The relative dimensions (height and width) and orientation (vertical or horizontal) will depend upon the artistic composition. No standard size or orientation will be used (such as 8x10 horizontal) unless it optimizes the composition. If there must be a standard dimension, I prefer the 8x12 to 8x10, as it is much more elegant  and visually pleasing. Accommodating discounted standard framing can be left to others.

Aesthetic appeal and decorative appeal -

Buyers of fine art photography are often less concerned about coordination with home furnishings than buyers of decorative art. Buyers often are driven by subject but are also by composition and quality of technical rendering. Other more personal elements are taste, style, emotional appeal, and of course, affordability. Many fine art buyers rely on instinct, on an immediate attraction.

Composition, or balance, is the basic structure of any image: its spine. Fine art photography will exploit a natural balance within a scene’s subjects and distribution of light. Expert composition will de-emphasize or eliminate extraneous subjects. Each major region of an image will possess its own contributing merit. Fine art photography will rarely be a snapshot.

Color harmony and context of colors in an image will produce a fine art photograph. Often the point of an art image is not the color at all; instead it’s the composition, subject, contrast, and texture. Thus a mediocre color image can be transformed into art as monochrome. Also, color often is managed to produce increased harmony or enhanced impact.

Photographs which have been significantly altered, or rendered, digitally, to produce an unnatural effect of fantasy are not fine art photographs; they are digital art.

Fine Art Nature Photography -

All subjects must be photographed in wild nature, with no zoos, museums, arboretums, or other controlled circumstances acceptable.

Technical merit -

A fine art photograph has meticulous attention doted upon every centimeter. Technically, most significant is what does not exist: There will no unintended overexposed or underexposed regions which obscure detail. There will be no digital “noise” or dots and streaks in the image. There will be no unintended blur or out-of-focus regions, or excessively sharpened regions. There will be no unintended disharmony of color. Digitally, there must be sufficient resolution to produce enlargements without loss of quality.

Activism -

Fine art photography strives for commentary on the human condition or issues of activism such as conservation. This can be expressed in the image and in the motivations and adjunct work of the artist.

Printing and displaying -

A fine art photograph will be printed by the artist, since fully half of the value of the image comes from a faithful paper reproduction of a photographic negative or digital frame. The paper should be premium heavy material, perhaps cotton, specifically designed for fine artwork.

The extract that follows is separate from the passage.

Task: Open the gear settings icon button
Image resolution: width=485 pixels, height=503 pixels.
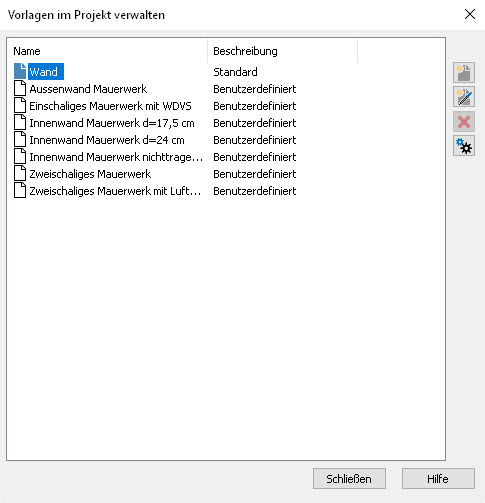Action: (464, 146)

Fine art photography, like all art, is meant to last indefinitely. “Archival” is often used here. This will require premium photo paper, and glass or acrylic protection which contains ultra-violet light filtering. Matting the photograph will remove and protect the paper from glass. The hung art print should have very minimal or no exposure to direct sunlight.

A fine art photograph should be signed by the artist, and may include a title. The location of the signature will be visibly on the front and could either be on a corner of the image itself or just outside the image on the white margin. My matting and mounting solution (for sale in my Etsy shop and elsewhere) allows for a visible signature in the white margin.

Finally, the point of a fine art photograph is the image, not the frame. The frame should enhance and protect the image but not overwhelm it.